Вопль прекратился, как только у меня забрали орудие для самообороны: — Оля, что вы творите?

— Я? — отшатнувшись назад, открыла глаза.

— Хоть бы без блеска… Иначе, где я себе найду второй выходной костюм? — спокойно поинтересовался Алексей, старший сын Богдана Петровича.

— Вы?! — я отошла, чтобы признав в нем Краснощека, рухнуть на кровать. — Вы не вор…
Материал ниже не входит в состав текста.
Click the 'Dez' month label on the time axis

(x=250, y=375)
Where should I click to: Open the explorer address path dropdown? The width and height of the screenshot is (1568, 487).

— Надеюсь это не сожаление. — Заметил он, на что ответить я была не в силах.

— Я та-а-ак испугалась!

— Вижу, половину баллончика на меня истратили.

— Ой, блииин…

— Это не блин, а пятно. — Он продемонстрировал участок поражения и неожиданно весело улыбнулся. — Вы залакировали мне галстук и рубашку. Лак высохнет?

— Не-не-не знаю. — Все еще не верилось, что это нормальный живой человек, которые имеет полное право находиться в этом доме. Судорожно сглотнула, мечтая оказаться подальше отсюда, от этой сцены и разборок.

— А кто знает?

— И этого не знаю. — Я закусила губу. — Извините!

— Это вы меня извините, не думал, что напугаю. Я приехал за вами, Сергей должен был предупредить.

Я кивнула, соглашаясь — да, должен было, но от только…

Алек окинул меня взглядом и улыбнулся. — Вы готовы?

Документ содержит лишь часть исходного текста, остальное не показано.